Bon, un dernier point sur le braconnage, qui reste l'un des principaux adversaires à la biodiversité, et on s'arrête là pour aujourd'hui. Début mars, au Kenya, ont été tués, pour une sombre histoire de croyance médicinale - encore, une girafe blanche et son petit. Atteinte de leucisme (maladie génétique empêchant la pigmentation de la peau, ndlr), la girafe avait été observée pour la première fois en 2017. Cette perte est un véritable coup dur pour tous ceux qui luttent pour la conservation des espèces rares et uniques mais aussi pour la communauté scientifique, qui étudiait le cas de près dans le cadre de recherches sur la génétique. Mais la médecine traditionnelle et la consommation ne sont pas seules raisons du braconnage, la chasse au trophée est extrêmement meurtrière et cela, très souvent, pour de riches "occidentaux" qui poseront par la suite fièrement aux côtés de leur victime. Pitoyable.

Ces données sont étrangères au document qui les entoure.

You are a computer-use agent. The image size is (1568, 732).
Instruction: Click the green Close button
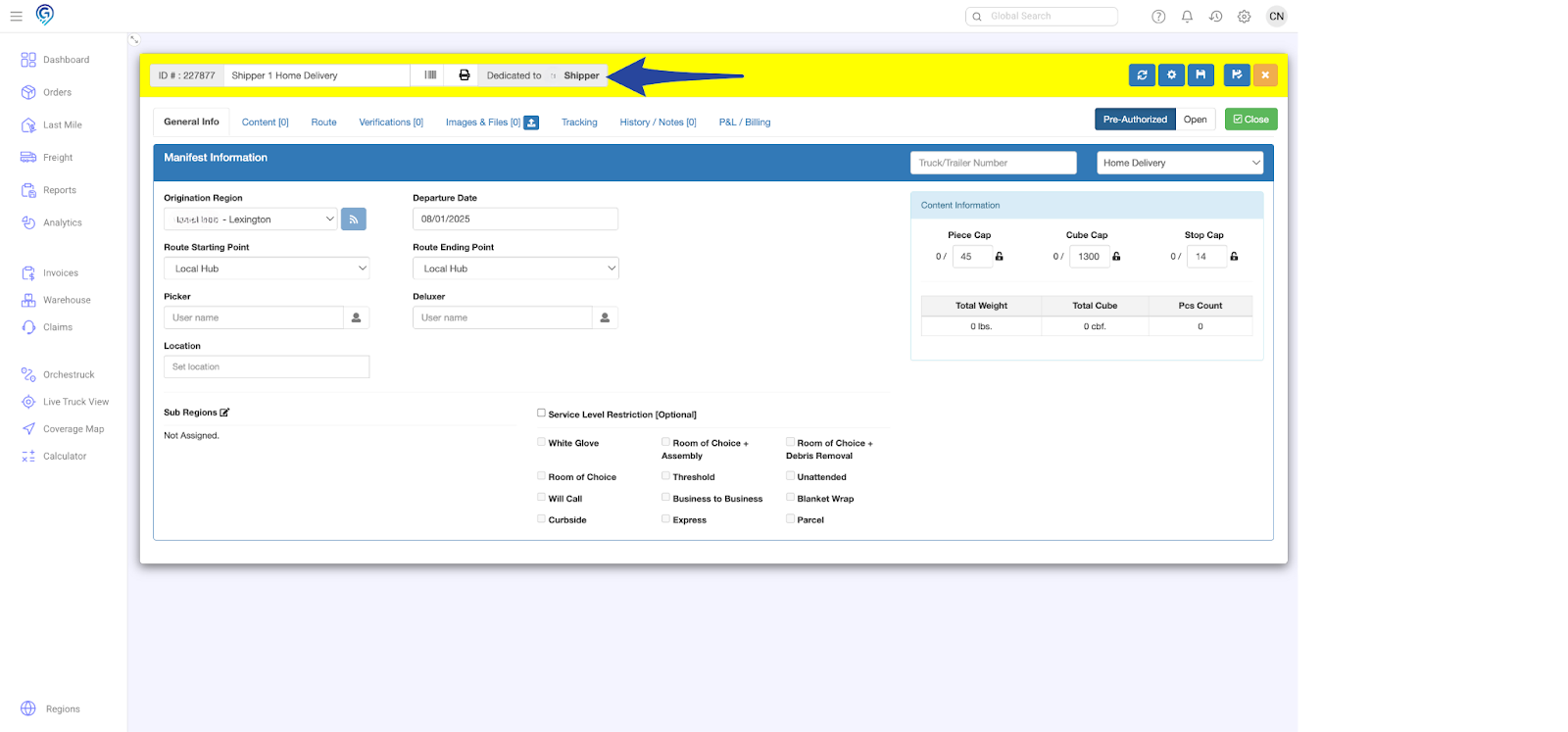pos(1250,120)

En cette période de crise, il est plus que jamais temps de repenser notre mode de vie et notre rapport à la nature. Mais le monde d'après pandémie pourrait malheureusement bien ressembler à celui d'avant...
Allez, bon Jour de la Terre et, promis, je vous prépare un article avec le plein de bonnes nouvelles pour la biodiversité !
Et n'oubliez pas, en restant chez-vous, vous sauvez des vies.